African Bank’s financial year ends in September.
The central bank took a 50% stake in African Bank in 2014 after it collapsed under a mountain of bad debt and was unable to raise new funding. It convinced the lender’s peers including Standard Bank Group Ltd., Absa Group Ltd. and the Public Investment Corp. — which manages the bulk of South Africa’s Government Employees Pension Fund — to acquire stakes, and has been seeking to dispose of its shareholding since 2021.
African Bank also delayed the completion of its pre-initial public offering process that had been scheduled to conclude this year until 2025.
The lender has allowed employees to purchase a 10% stake and secured the GEPF, which owns 25%, as an anchor shareholder “beyond even listing,” Bungane said. That decision reduces the number of shares the lender will offer to the public, he said.

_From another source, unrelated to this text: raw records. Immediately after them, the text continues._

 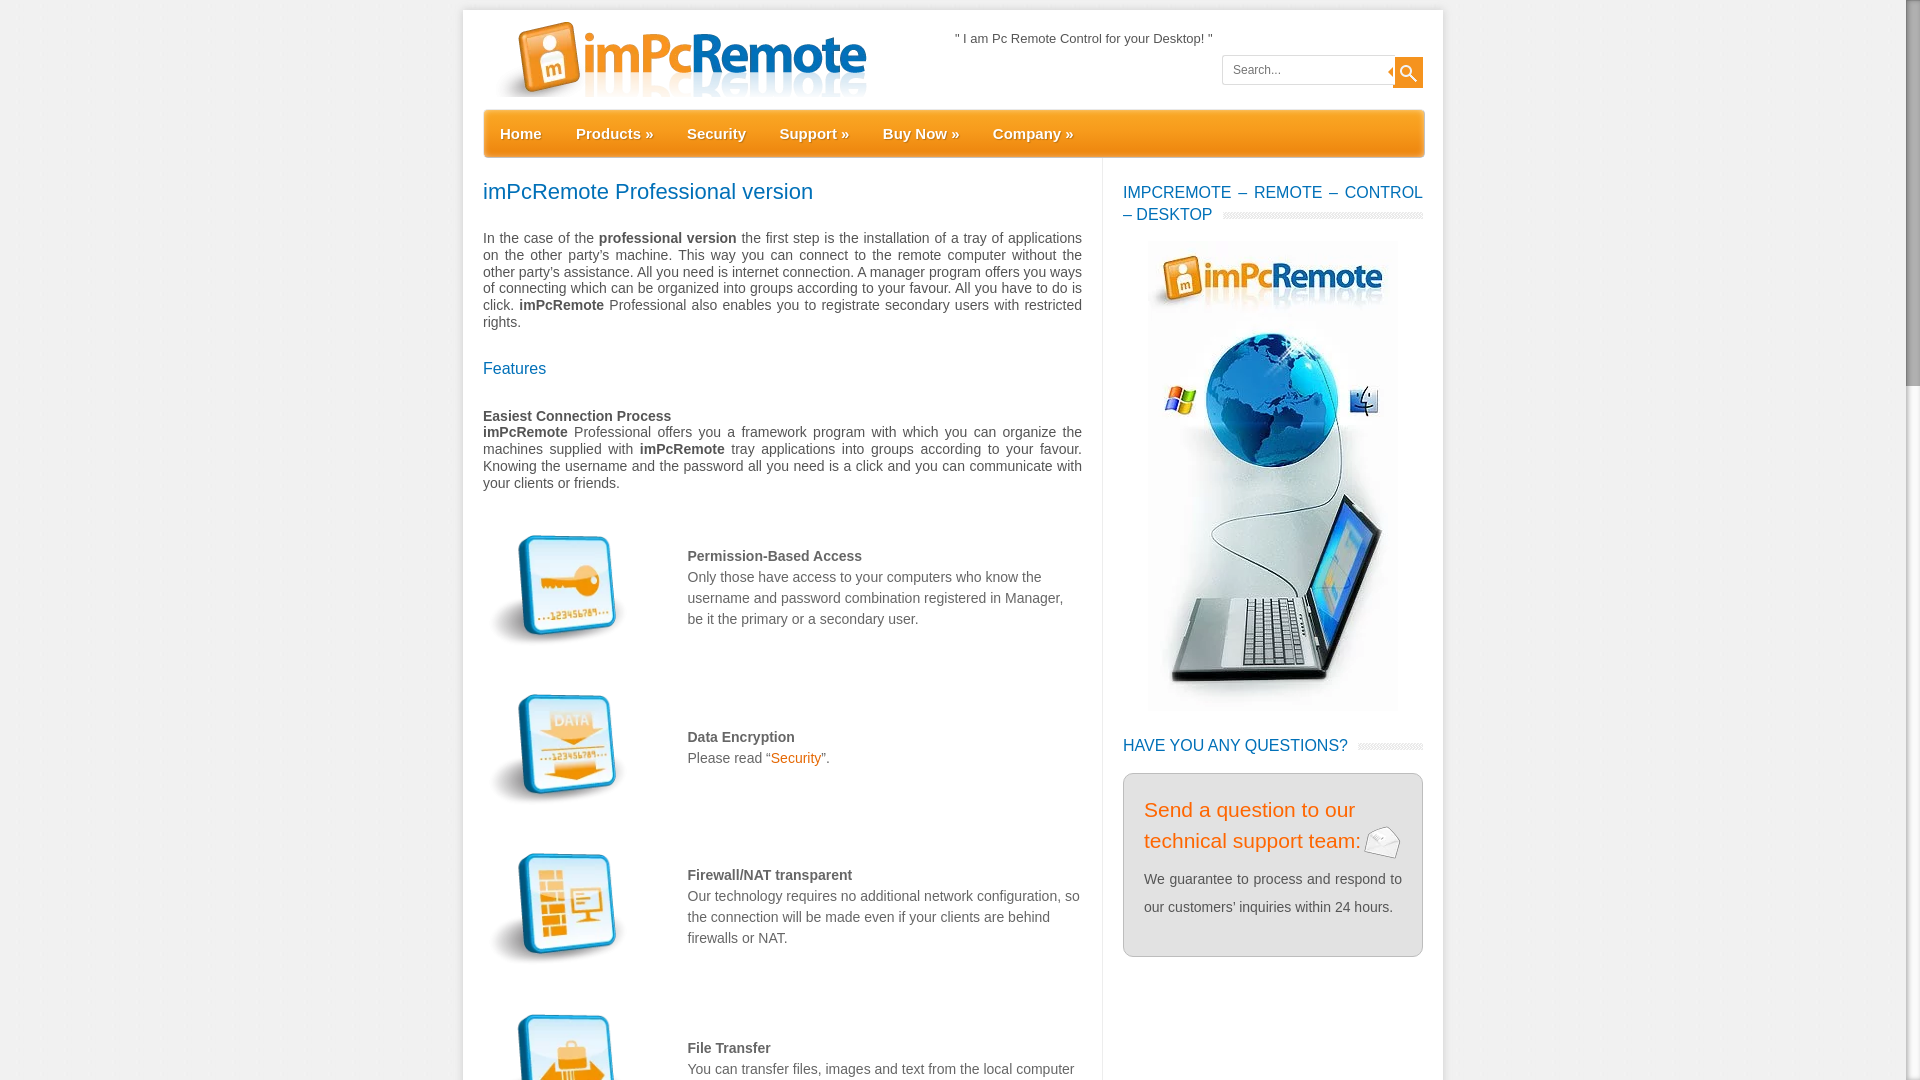 What do you see at coordinates (513, 132) in the screenshot?
I see `Home` at bounding box center [513, 132].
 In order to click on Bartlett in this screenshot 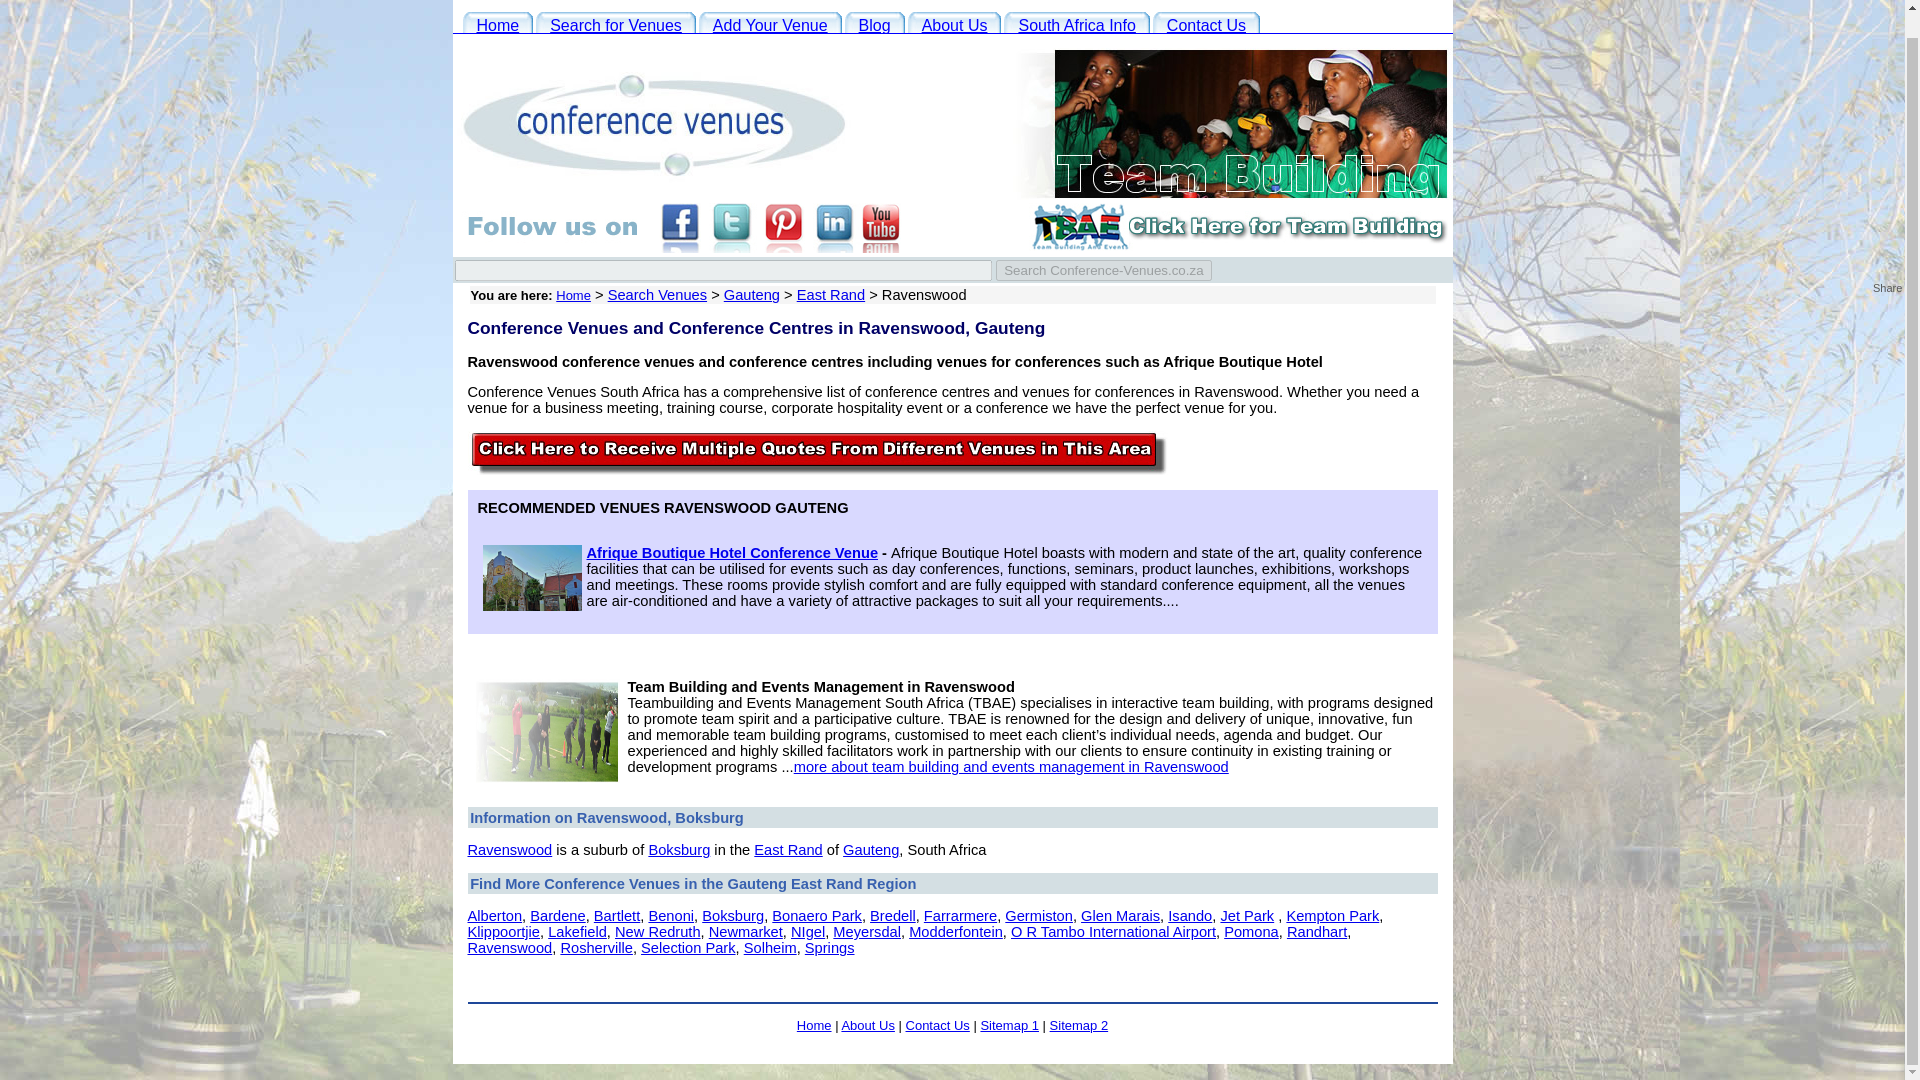, I will do `click(616, 916)`.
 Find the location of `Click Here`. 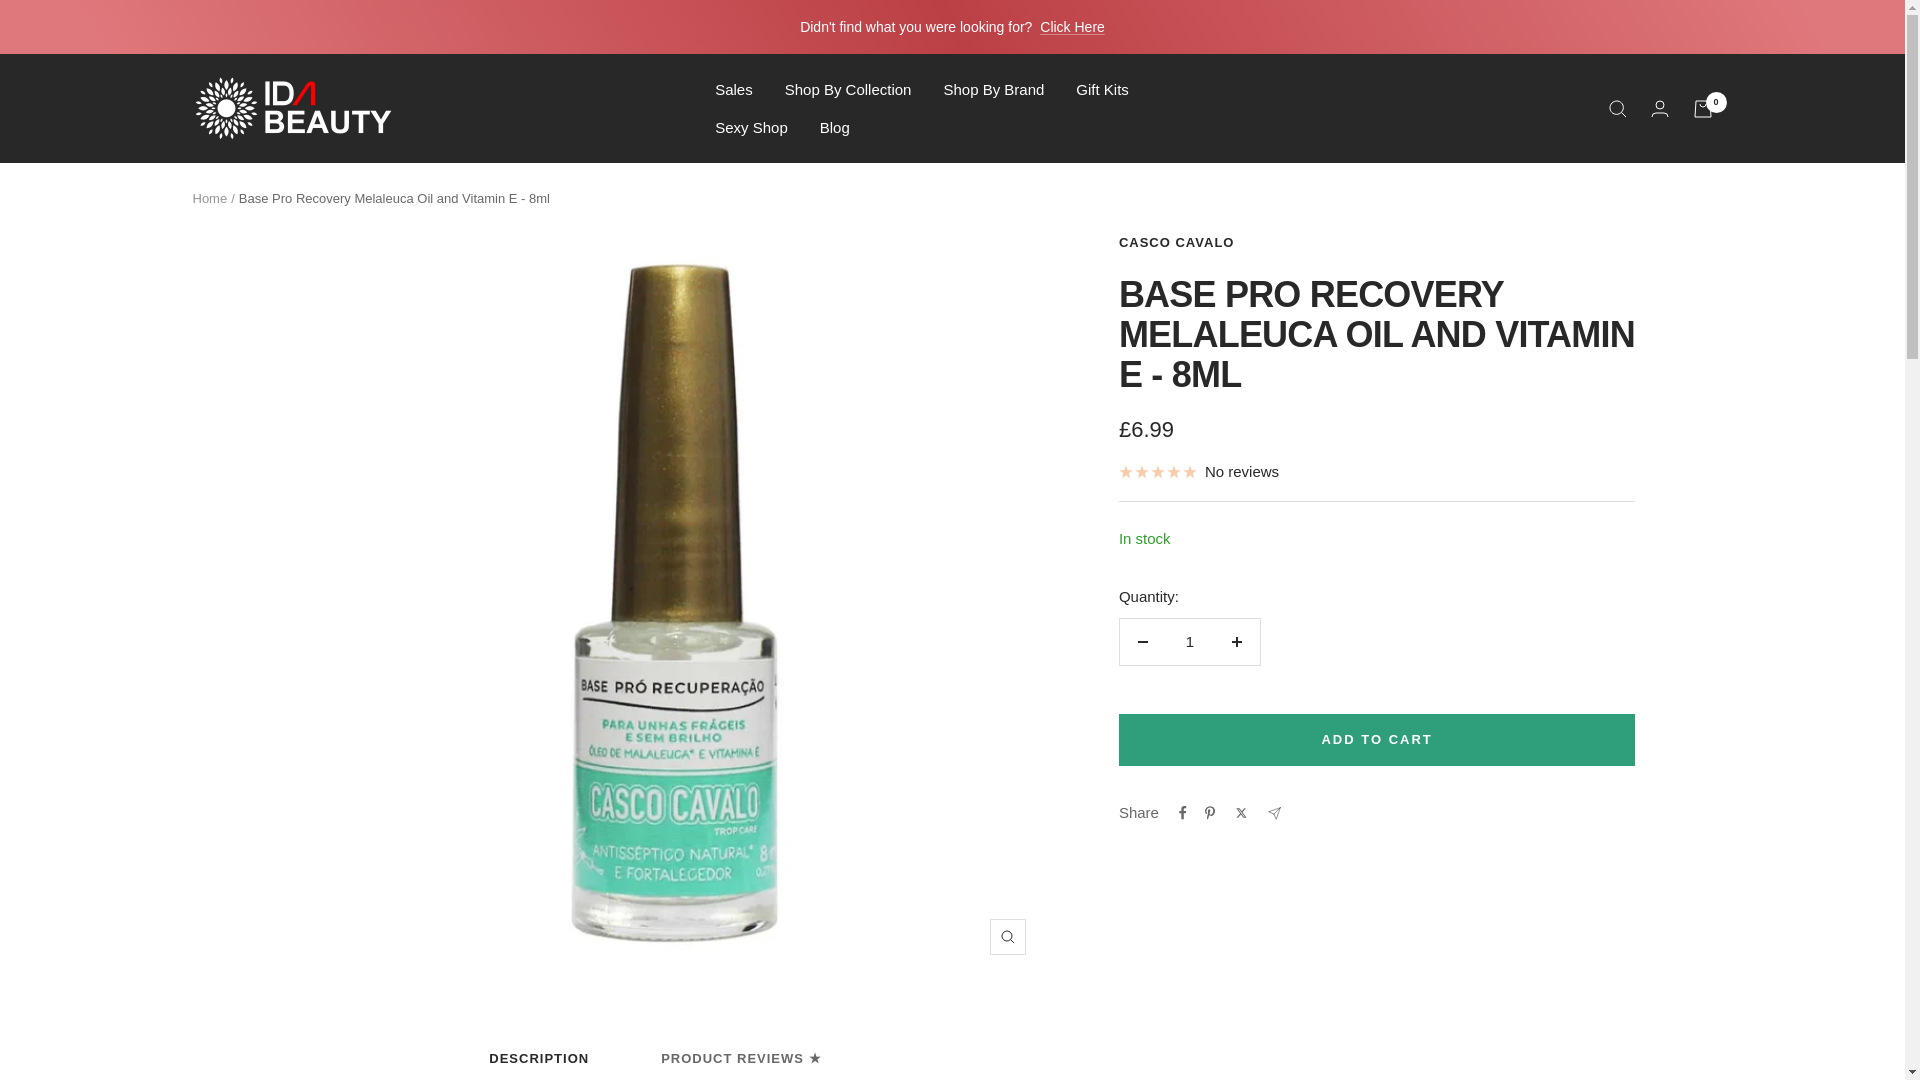

Click Here is located at coordinates (1072, 26).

The next phase of African Bank’s pre-IPO process will be to develop a management plan to ensure key staff goals are strategically aligned with the company, and address its Black economic empowerment rating, Bungane said. South African companies are encouraged to adopt Black-empowerment plans to comply with government policies to redress financial inequality stemming from the apartheid era.
“It is an important to take this bank’s ownership back to the Black entrepreneurs who founded it in 1964,” he said.
Earlier on Tuesday, African Bank announced full-year profit-after-tax grew 0.4% to 523 million rand ($29 million). The company posted a 4% decline in net interest income, partly because of a strategy to subdue growth in unsecured personal loans, according to a statement.